Friday, July 21, 2006

And That’s The Way It Was

“Get out of my way, I’m commentating tonight!” I screamed, plowing my car through the screaming crowd. If they didn’t want to get out of the way in time, it was their own fault; they had all been warned at admission that once they entered the battledome, all their lives were forfeit.

“Sir? Sir, you can’t- ahhhhh!” cried an unfortunate usher as I crushed him under a whirlwind of spokes and rubber.

Get out of my way! I’m commentating!” I yelled as I squeezed my air-horn out the automatic driver-side window. After driving with reckless abandon for a few minutes, I found the perfect parking space between two large potted trees. They might have been plastic, I don’t know; all I knew is, I wanted a spot with shade. So what if it was over a taco stand? There were dozens of them, all over the promenade!

“Help me... my legs! My legs!” a pathetic fluid-filled voice called from the crushed wreckage of tacos and plywood. I saw a middle-aged man in a blue uniform sticking partway out of the mess, covered in cheese and other assorted sauces.

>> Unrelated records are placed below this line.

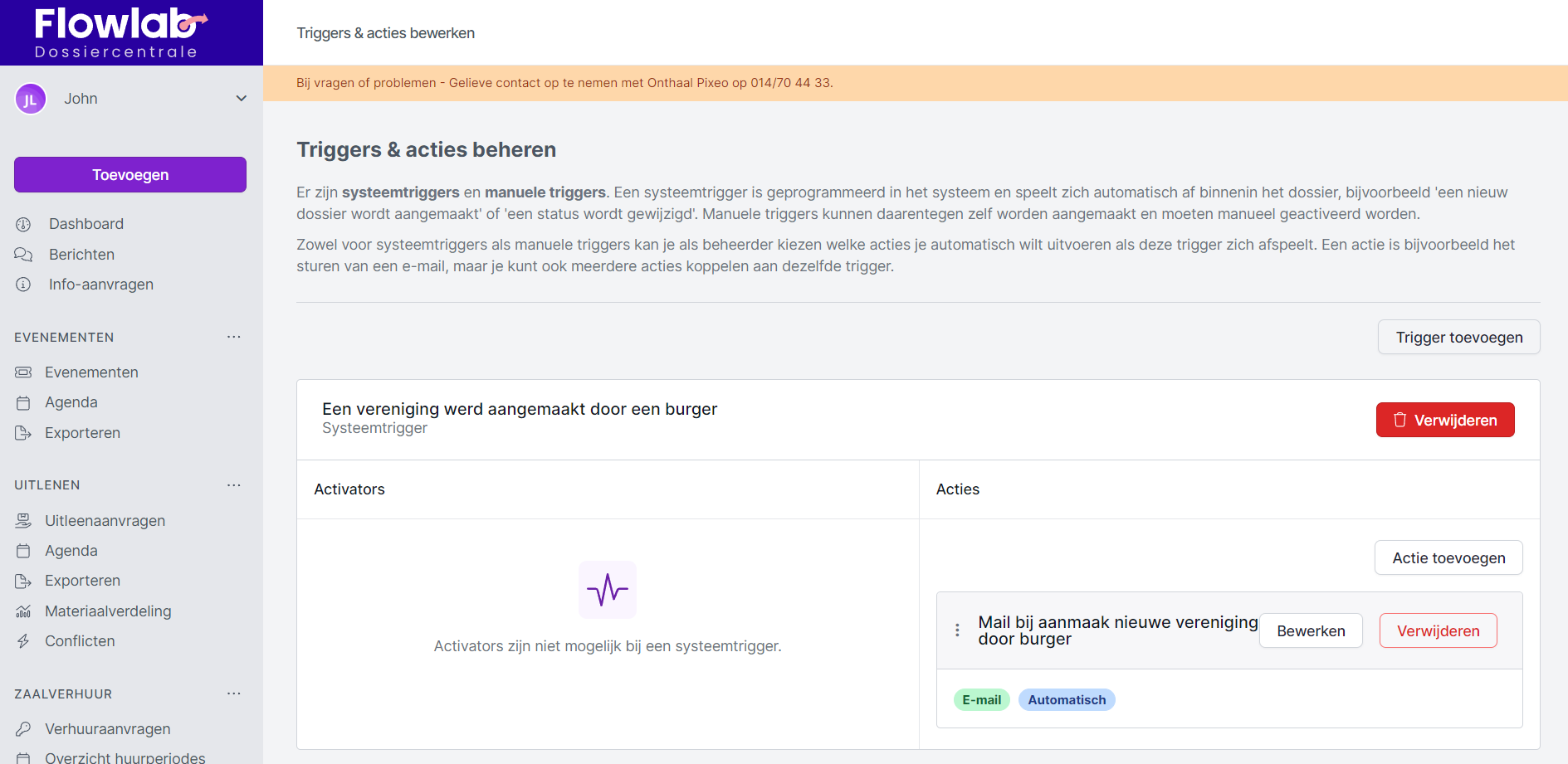Delete the trigger with red Verwijderen button
Image resolution: width=1568 pixels, height=764 pixels.
coord(1444,420)
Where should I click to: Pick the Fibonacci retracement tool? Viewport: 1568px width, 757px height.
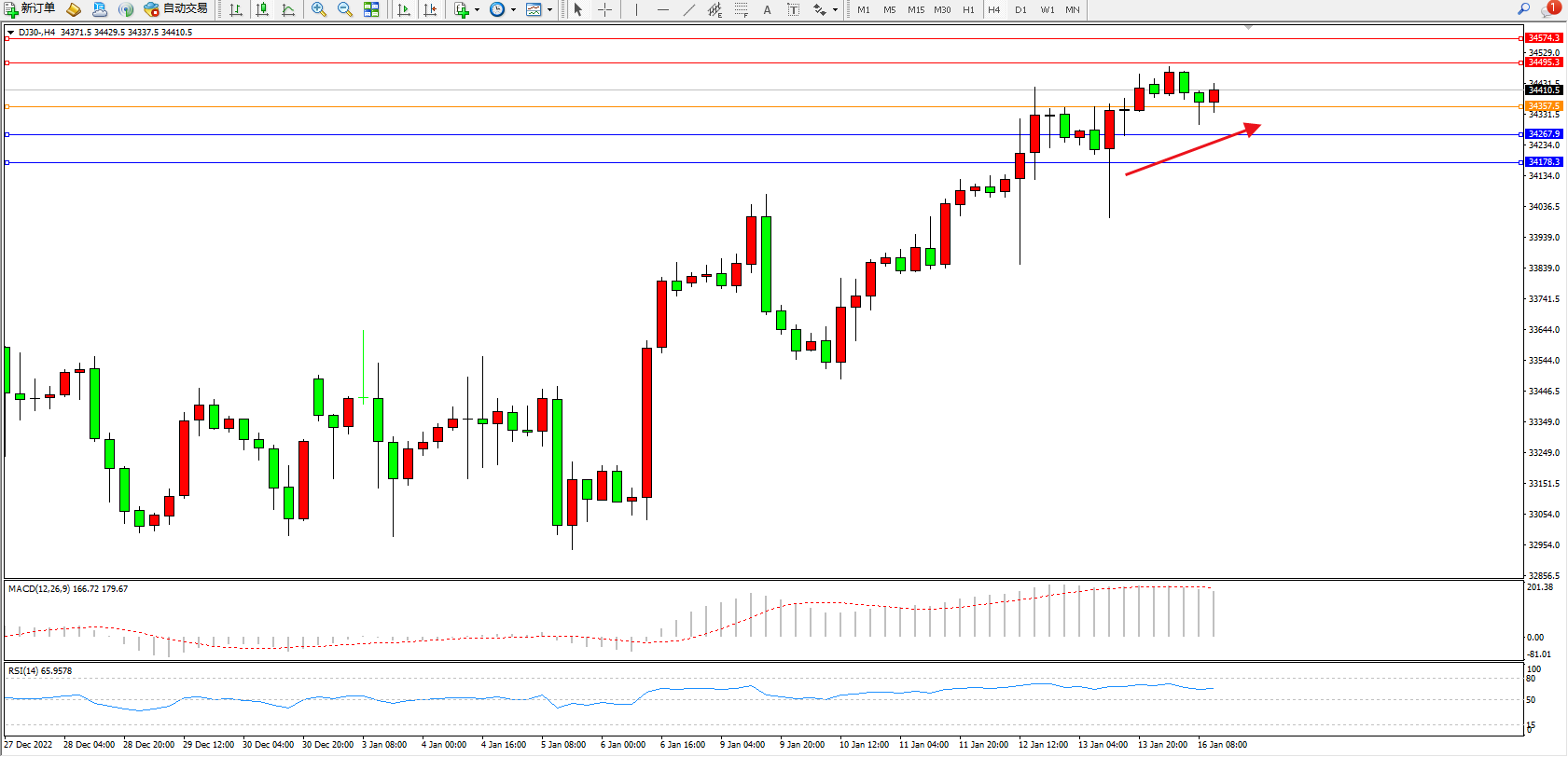741,9
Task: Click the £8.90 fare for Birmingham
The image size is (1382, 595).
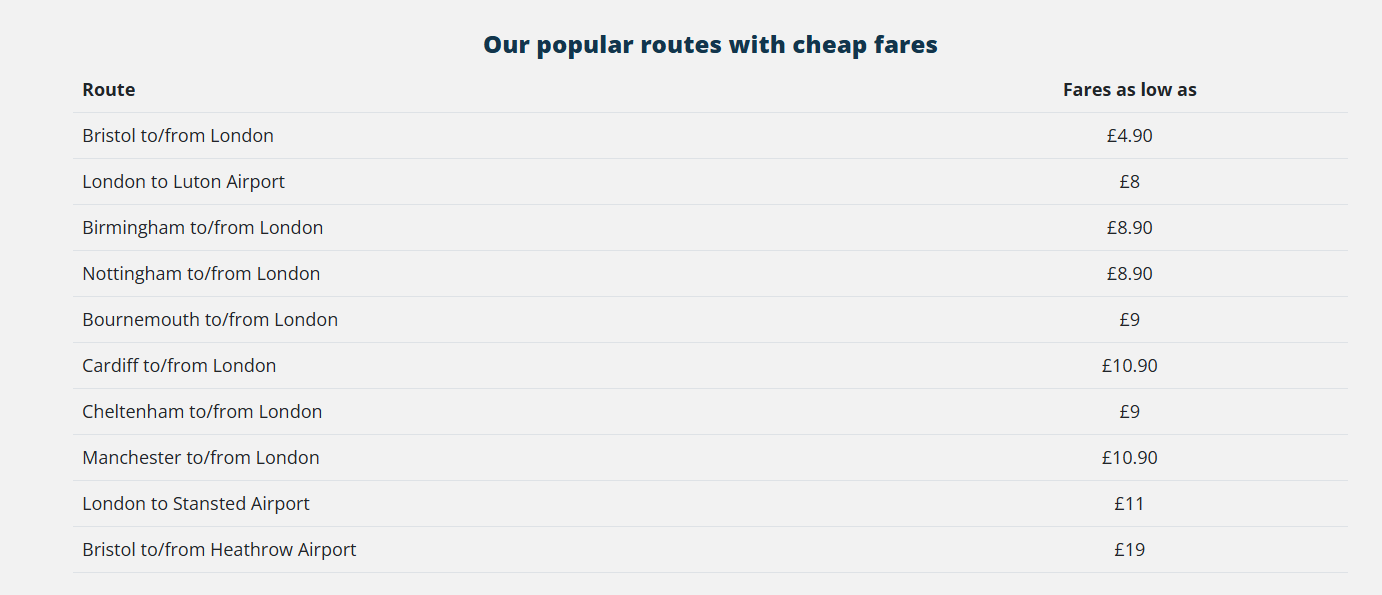Action: [x=1129, y=228]
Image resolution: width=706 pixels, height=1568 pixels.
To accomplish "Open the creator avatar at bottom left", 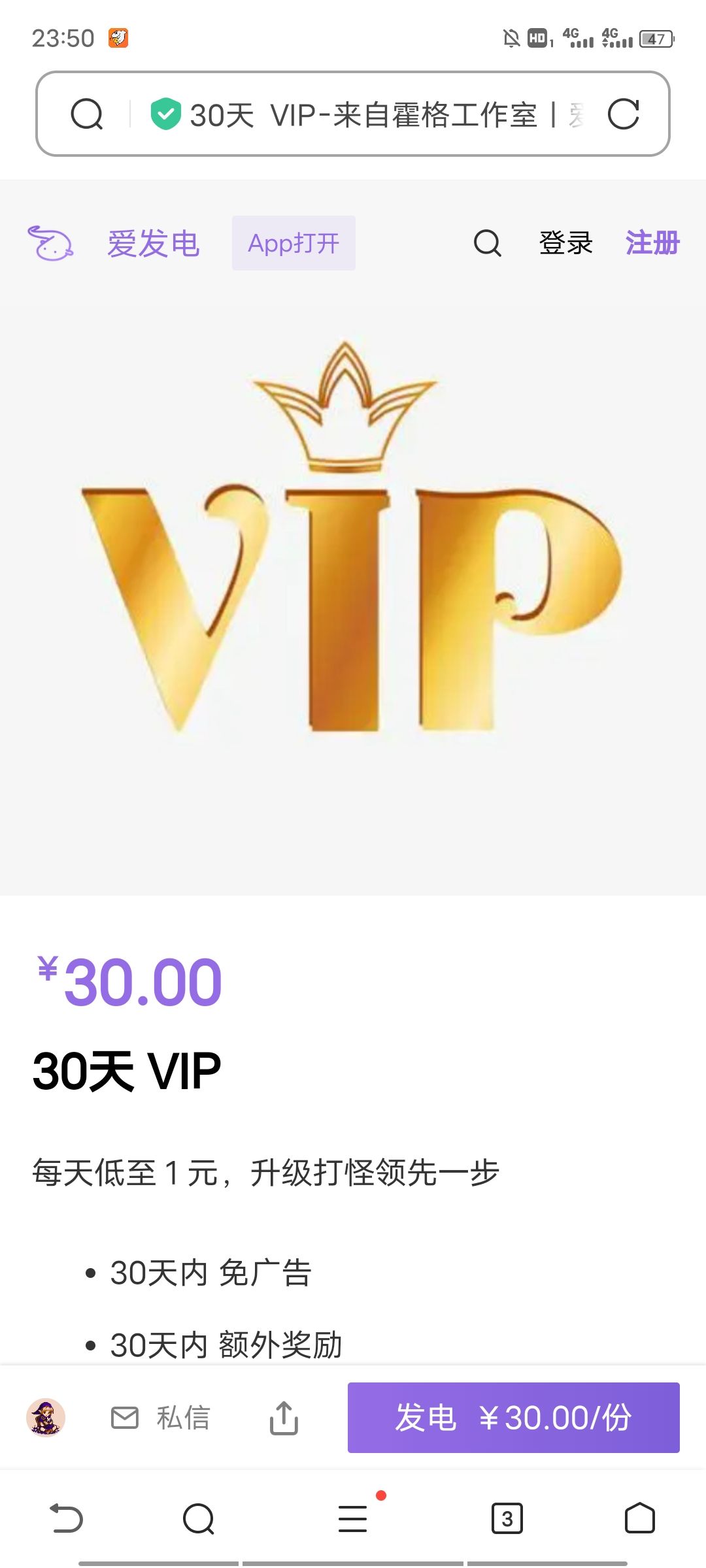I will (46, 1418).
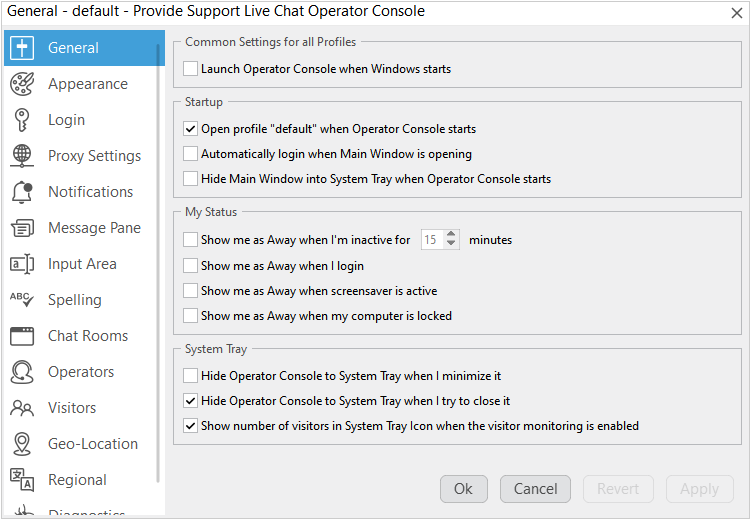Click the Notifications bell icon
Image resolution: width=752 pixels, height=520 pixels.
coord(22,192)
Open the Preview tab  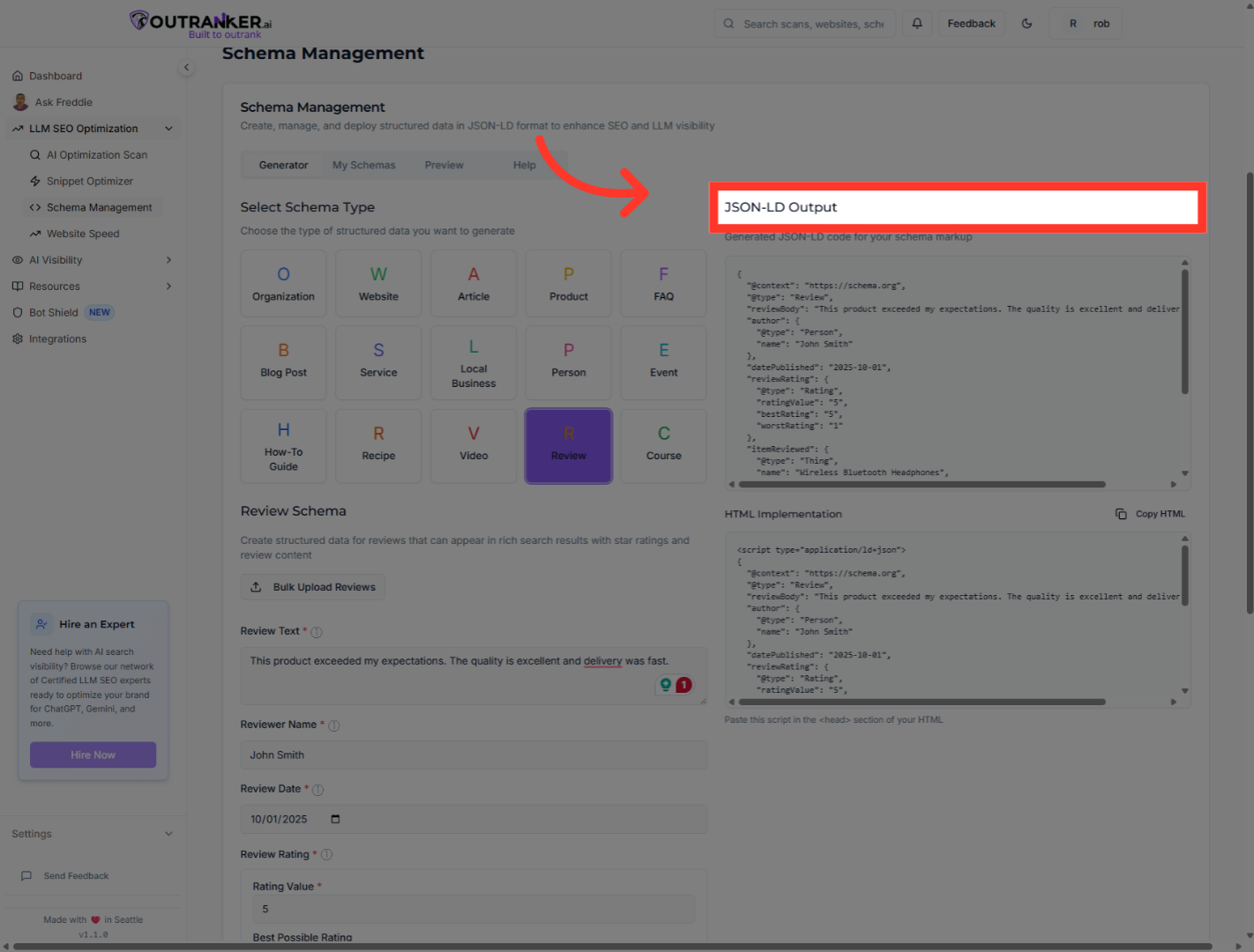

“You! Puny human of taco origin! Where is the commentating booth?!” I growled into a megaphone right in his pudgy face. What? I wanted to make sure he heard me.

“Up those stairs...” he gestured with a bent and cheese-coated finger to a door about ten thousand millimeters away. It had a white sign with red letters on it: “Commentating Box.”

“Your assistance will be noted!” I praised, crushing his left arm as I walked to the door. “Now to see who my broadcast partner of mystery is.”

“Arghhhhhhh!” the fallen taco-man screamed. “So... painful! But... I’m comforted by the fact that... you’re commentating...”

***

“Well, well, well... hello, Uncle Walter.

“That’s what they called me,” a confused Walter Cronkite said, sipping a cup of cold, bitter coffee. His lips were the color of dusty chalk; his eyes were like frozen olives.


“Silence your witty banter!” my voice boomed, permeated with melodrama (and a tad of regular drama, to keep things fresh). “I came here to do minute-by-minute commentary of tonight’s grudge match, not knit quilts with some... punk rocker.”

“Do you have any idea who I am?” Cronkite asked sarcastically.

“I really don’t. Who’s up tonight?”

“It’s, uh... you?”

“What?!” I squirted soda out my nose and all over Cronkite in surprise. “No, I’m commentating. I’m not fighting.”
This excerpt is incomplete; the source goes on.